Tasmanian man sentenced to four years in prison for material crimes of child abuse

A man has been sentenced (Tuesday 6 December) by the Hobart Magistrates Court to four years in prison on 26 child molestation charges.

The Tasmanian Joint Anti-Child Exploitation Team (JACET) – made up of members of the AFP and Tasmania Police – charged the man, 30, in May 2017 with producing, distributing, possessing and using child pornography.

Tasmanian JACET carried out search warrants at the man’s home following reports to the AFP Child Protection Assessment Team through the National Center for Missing and Exploited Children (NCMEC) in the United States.

The man pleaded guilty to the following offences:

Production of child exploitation material in violation of Article 130A of the Penal Code; Distribution of child exploitation material in violation of Article 130B of the Penal Code; Possession of child exploitation material in violation of Article 130C of the Penal Code; and Accessing child exploitation material in violation of Section 130D Penal Code.

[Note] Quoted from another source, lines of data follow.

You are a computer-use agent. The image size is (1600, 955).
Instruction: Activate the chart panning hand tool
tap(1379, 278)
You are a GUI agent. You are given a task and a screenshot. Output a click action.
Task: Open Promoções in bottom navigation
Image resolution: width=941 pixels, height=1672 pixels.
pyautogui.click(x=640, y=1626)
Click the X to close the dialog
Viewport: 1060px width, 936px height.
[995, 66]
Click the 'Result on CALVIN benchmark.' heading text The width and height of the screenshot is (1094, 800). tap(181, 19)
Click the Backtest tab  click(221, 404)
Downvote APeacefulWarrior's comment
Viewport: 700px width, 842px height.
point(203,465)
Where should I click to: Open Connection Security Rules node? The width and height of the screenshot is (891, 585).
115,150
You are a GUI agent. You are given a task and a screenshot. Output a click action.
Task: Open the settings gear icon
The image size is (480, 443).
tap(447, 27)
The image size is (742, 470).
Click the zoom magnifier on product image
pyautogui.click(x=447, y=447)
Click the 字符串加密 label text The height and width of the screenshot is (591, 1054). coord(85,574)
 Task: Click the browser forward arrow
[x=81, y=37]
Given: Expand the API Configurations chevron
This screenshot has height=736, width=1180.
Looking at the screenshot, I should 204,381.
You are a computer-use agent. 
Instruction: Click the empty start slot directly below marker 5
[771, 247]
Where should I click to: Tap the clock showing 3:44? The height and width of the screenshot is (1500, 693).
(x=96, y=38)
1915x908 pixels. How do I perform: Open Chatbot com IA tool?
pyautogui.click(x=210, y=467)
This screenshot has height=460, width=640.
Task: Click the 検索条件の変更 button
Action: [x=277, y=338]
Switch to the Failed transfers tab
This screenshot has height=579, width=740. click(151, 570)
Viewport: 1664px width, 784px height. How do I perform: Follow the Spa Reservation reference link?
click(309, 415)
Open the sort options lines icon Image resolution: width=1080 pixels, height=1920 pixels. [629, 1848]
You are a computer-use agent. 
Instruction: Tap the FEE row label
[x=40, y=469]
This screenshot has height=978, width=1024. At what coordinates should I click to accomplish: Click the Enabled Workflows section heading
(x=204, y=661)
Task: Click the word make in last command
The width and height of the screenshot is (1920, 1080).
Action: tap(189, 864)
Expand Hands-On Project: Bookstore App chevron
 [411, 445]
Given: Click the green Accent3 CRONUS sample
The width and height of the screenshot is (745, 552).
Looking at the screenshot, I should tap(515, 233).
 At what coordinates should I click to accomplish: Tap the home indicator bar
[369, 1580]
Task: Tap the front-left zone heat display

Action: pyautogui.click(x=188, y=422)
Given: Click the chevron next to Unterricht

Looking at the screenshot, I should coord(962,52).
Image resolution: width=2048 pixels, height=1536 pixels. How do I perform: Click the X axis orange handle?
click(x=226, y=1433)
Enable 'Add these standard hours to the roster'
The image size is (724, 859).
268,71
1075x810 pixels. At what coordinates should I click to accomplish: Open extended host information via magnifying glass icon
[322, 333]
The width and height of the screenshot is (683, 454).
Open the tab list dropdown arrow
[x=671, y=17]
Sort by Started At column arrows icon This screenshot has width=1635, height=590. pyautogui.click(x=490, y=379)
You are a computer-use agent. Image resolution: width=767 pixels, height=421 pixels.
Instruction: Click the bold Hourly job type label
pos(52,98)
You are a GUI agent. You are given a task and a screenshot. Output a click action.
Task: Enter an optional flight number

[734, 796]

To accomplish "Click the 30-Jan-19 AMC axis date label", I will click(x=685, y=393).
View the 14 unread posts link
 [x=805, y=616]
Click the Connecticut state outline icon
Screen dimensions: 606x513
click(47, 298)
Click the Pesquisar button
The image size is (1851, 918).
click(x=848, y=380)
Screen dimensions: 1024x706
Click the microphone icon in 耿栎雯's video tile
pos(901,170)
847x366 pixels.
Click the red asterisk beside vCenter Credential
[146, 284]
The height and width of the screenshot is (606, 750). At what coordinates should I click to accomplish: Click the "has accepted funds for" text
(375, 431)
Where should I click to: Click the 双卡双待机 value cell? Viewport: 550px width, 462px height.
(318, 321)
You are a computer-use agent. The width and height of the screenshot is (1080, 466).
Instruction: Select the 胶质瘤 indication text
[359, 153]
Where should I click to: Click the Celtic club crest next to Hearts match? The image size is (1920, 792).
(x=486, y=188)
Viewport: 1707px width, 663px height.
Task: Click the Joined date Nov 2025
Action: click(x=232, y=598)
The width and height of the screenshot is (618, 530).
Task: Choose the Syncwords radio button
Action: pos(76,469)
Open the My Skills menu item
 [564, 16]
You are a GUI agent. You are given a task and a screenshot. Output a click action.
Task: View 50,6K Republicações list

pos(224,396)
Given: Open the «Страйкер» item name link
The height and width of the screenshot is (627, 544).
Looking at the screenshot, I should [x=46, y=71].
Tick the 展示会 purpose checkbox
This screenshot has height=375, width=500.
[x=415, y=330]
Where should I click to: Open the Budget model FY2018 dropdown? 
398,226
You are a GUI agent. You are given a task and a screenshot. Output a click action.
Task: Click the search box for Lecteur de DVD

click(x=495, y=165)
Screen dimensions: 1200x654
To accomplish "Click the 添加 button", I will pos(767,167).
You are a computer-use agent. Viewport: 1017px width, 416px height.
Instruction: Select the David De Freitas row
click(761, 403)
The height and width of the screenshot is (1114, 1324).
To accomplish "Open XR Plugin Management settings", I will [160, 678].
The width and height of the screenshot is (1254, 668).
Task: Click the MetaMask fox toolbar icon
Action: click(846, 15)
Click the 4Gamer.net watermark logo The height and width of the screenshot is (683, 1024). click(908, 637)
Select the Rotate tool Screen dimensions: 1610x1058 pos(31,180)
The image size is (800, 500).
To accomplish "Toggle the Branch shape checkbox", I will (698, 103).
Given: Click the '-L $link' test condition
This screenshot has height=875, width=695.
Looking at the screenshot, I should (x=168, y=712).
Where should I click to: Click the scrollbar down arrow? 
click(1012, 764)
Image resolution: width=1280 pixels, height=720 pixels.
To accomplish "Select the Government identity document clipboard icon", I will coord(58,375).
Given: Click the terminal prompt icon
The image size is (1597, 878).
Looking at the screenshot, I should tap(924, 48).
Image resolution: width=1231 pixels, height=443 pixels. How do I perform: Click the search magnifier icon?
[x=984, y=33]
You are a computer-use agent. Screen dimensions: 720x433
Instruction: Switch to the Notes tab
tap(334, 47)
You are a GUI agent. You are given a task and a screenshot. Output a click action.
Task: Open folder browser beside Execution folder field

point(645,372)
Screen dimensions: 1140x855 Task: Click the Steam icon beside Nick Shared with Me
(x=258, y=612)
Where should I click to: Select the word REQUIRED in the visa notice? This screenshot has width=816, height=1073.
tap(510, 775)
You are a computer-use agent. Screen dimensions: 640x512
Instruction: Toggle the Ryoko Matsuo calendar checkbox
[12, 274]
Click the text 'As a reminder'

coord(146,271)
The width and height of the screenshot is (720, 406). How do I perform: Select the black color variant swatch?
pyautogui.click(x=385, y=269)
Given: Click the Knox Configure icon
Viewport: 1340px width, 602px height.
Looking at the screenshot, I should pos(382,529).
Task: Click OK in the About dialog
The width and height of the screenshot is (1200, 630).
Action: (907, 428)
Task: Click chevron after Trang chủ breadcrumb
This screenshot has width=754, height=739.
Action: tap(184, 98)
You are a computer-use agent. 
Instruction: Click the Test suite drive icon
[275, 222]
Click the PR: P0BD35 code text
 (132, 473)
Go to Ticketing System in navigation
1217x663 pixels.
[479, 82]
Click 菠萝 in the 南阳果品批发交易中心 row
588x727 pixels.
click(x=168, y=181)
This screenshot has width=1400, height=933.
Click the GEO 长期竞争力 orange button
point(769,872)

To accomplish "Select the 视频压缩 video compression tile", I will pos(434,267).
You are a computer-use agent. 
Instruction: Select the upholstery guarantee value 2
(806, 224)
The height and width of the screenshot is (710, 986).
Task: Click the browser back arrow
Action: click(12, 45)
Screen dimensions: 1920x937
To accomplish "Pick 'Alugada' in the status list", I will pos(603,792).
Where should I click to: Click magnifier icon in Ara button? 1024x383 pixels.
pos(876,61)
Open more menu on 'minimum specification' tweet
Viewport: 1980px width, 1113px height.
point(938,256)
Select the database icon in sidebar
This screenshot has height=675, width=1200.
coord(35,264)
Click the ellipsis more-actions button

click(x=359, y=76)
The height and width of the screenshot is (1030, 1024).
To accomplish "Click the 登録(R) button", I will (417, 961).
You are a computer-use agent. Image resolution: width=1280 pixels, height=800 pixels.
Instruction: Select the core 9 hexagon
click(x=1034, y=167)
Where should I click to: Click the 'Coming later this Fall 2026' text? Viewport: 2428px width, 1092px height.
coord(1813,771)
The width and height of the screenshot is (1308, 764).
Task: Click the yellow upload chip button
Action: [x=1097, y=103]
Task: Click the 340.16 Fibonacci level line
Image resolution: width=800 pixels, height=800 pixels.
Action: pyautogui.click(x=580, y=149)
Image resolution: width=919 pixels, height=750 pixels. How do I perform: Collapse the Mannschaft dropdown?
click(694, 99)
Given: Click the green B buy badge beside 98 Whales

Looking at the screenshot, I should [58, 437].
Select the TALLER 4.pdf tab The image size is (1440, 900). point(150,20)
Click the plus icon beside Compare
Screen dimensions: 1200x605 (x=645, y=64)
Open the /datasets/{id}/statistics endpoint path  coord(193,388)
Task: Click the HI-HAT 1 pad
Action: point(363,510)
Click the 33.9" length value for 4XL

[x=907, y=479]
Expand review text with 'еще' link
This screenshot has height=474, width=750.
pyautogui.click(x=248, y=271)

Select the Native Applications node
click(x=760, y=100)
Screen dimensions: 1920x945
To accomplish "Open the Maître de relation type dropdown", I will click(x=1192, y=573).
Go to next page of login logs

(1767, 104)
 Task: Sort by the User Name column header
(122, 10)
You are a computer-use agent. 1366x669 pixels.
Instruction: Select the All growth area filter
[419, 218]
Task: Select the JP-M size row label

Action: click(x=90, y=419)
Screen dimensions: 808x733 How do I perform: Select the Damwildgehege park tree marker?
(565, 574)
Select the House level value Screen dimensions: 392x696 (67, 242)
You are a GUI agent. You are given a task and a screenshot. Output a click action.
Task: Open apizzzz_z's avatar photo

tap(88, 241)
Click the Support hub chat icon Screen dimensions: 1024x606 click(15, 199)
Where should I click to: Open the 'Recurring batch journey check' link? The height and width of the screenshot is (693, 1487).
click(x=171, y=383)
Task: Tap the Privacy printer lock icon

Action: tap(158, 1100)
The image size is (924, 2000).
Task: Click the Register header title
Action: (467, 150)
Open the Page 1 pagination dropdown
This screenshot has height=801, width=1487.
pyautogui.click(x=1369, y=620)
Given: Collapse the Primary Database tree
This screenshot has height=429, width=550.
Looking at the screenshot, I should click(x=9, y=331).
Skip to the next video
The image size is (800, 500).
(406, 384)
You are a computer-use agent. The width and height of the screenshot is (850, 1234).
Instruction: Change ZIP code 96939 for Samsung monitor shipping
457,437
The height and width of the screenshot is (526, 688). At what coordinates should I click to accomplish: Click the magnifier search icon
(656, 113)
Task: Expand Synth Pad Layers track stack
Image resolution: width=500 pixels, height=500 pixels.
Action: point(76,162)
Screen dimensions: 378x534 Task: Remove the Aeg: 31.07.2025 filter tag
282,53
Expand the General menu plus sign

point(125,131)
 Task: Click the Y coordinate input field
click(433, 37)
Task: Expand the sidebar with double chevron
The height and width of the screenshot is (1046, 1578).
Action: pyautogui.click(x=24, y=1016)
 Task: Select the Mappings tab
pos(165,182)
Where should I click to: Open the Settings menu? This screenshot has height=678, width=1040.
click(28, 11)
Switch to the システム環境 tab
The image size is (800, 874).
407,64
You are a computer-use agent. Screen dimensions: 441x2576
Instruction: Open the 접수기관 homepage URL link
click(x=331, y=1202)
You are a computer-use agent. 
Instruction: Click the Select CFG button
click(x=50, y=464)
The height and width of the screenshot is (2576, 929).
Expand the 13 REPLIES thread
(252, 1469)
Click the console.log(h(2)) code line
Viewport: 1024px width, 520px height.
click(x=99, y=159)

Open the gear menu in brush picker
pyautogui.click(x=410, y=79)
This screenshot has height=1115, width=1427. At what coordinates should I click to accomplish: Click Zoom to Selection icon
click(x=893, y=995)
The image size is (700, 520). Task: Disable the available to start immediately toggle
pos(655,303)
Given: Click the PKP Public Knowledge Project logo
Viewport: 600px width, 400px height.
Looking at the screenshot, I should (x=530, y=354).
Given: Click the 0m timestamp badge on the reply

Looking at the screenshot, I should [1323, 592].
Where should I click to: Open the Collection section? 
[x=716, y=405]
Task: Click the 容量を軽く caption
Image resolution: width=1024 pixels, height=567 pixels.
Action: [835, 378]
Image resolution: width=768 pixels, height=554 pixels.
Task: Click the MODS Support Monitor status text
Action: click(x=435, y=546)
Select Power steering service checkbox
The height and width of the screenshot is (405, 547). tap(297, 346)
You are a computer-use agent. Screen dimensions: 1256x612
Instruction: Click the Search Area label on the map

He was sentenced to four years in prison with a non-parole period of three years and was entered on the sex offender registry for ten years.

The AFP and its partners are committed to ending child exploitation and abuse, and the Australian Center to Counter Child Exploitation (ACCCE) is promoting a collaborative national approach to combat child abuse.

The ACCCE brings together specialist expertise and skills in a central hub, supports investigations into online child sexual exploitation and develops prevention strategies aimed at creating a safer online environment.

Members of the public who have information about people involved in child abuse and exploitation are urged to call Crime Stoppers on 1800 333 000 or www.accce.gov.au/report. If you know that abuse is currently taking place or if a child is in danger, call the police immediately on 000.

A 2020 ACCCE survey found that only about half of parents talked to their children about online safety.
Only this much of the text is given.